Em quais situações um condomínio pode impedir que uma família tenha um pet?
Se por um lado o direito a ter um animal de estimação representa o direito à propriedade e, portanto, é uma garantia constitucional, não podemos dizer que esse direito seja absoluto e esteja acima de outros direitos também previstos na Constituição Federal. Foge ao senso comum admitir, por exemplo, que animais de grande porte frequentem pequenos espaços comuns, onde haja potencial risco de ataque e reduzida possibilidade de defesa da vítima.

O direito à propriedade do animal de estimação não pode limitar o direito de ir e vir das pessoas.  Tampouco é admissível que animais barulhentos perturbem o sossego dos demais moradores. O respeito ao silêncio deve prevalecer. O artigo 1336, inciso IV do Código Civil dispõe que são deveres do Condômino dar às suas partes a mesma destinação que tem a edificação, e não utilizar de maneira prejudicial ao sossego, salubridade e segurança dos possuidores, ou aos bons costumes.


Se um pet for maltratado por um vizinho, o que se deve fazer?
Os maus-tratos aos animais devem ser denunciados. Nossa legislação possui normas ambientais e de crimes contra animais que protegem e garantem a integridade dos animais.


O dono do pet pode pedir indenização para o condomínio?
Pedir, sim. Obter a indenização do condomínio é uma situação mais difícil. Qualquer pessoa que venha presenciar maus-tratos contra animais pode proceder a denúncia do fato. O condomínio, a princípio, não deve ser responsabilizado a título de indenização, por denúncia, mesmo que com fundamento, realizada por um condômino. Para que haja o dever de indenizar é necessária a comprovação da causalidade adequada entre a conduta e a produção do dano, além de eventualmente a comprovação da culpa do condomínio.

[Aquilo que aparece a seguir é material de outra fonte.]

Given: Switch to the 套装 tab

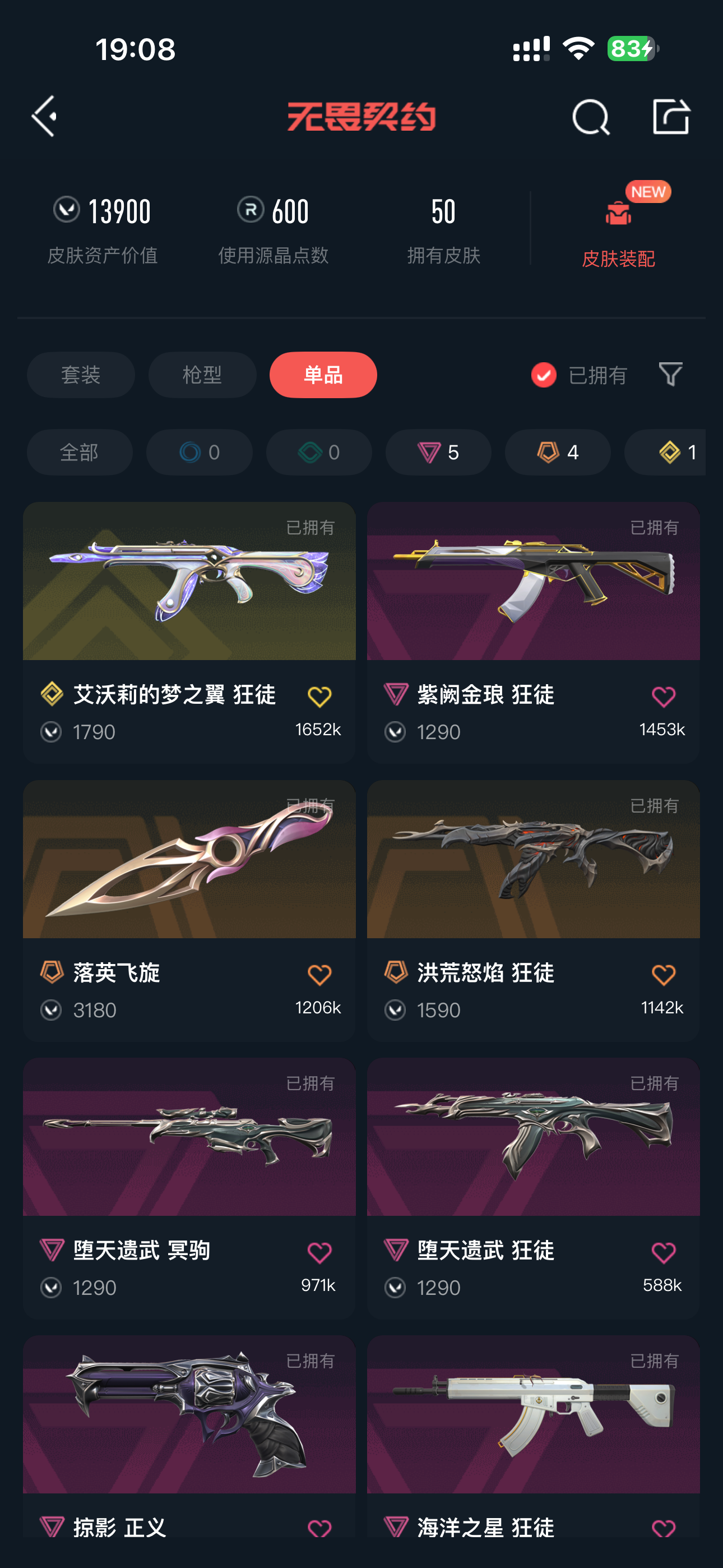Looking at the screenshot, I should [x=81, y=375].
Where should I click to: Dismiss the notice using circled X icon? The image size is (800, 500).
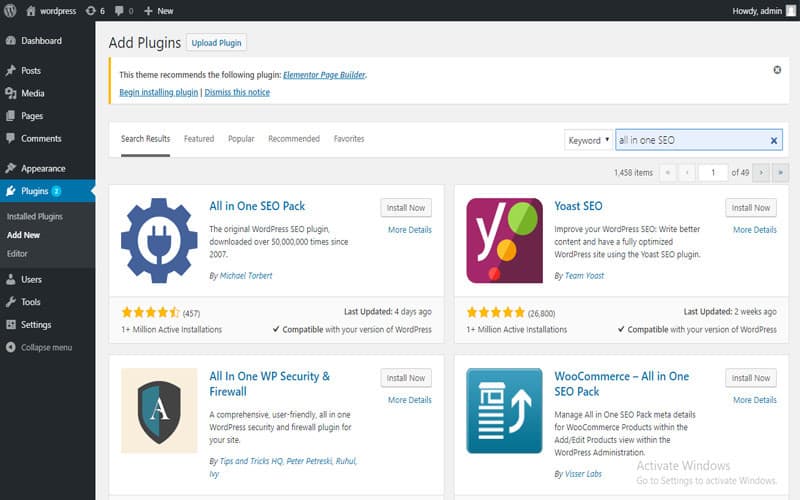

Caso um cachorro morda um dos moradores do condomínio, o que se deve fazer?
Comunicar a ocorrência do fato ao síndico para aplicação das eventuais penalidades previstas no regimento interno dos condomínios.


A vítima pode processar o dono do pet?
Sim. A vítima de uma mordida poderá exigir o ressarcimento de danos com base no Código Civil. Os casos mais frequentes que batem às portas dos Tribunais são os pedidos de ressarcimentos com gastos hospitalares, medicação e eventuais danos estéticos.


Quais as dicas para convivência entre pets e condôminos?
Para convivência harmônica entre moradores de condomínios edilícios e animais de estimação a lógica está relacionada ao bom senso. O respeito ao próximo e a razoabilidade é uma questão que deve sempre ser sopesada por todos, seja pelo proprietário na escolha do animal, seja pelo condomínio na imposição da regra. Os proprietários de animais devem respeitar, sempre que possível, as normas previstas na Convenção Coletiva e regimentos internos quanto a restrição de locais para presença dos pets. Além disso, adotar pequenas atitudes quando circular com o animal nas áreas comuns do condomínio como mantê-lo preso na coleira, descer pelo elevador de serviço e recolher a sujeira e dejetos do animal, pode favorecer a convivência sadia entre todos.

 

O Dr. Vinícius Andrade é advogado, consultor jurídico, e professor de Direito Civil e Processo Civil no Programa da Graduação – FADISP. Já a Dra. Maria Carolina Pereira Bueno de Andrade é advogada e árbitra, pós-graduanda em direito contratual pela Escola Paulista de Direito.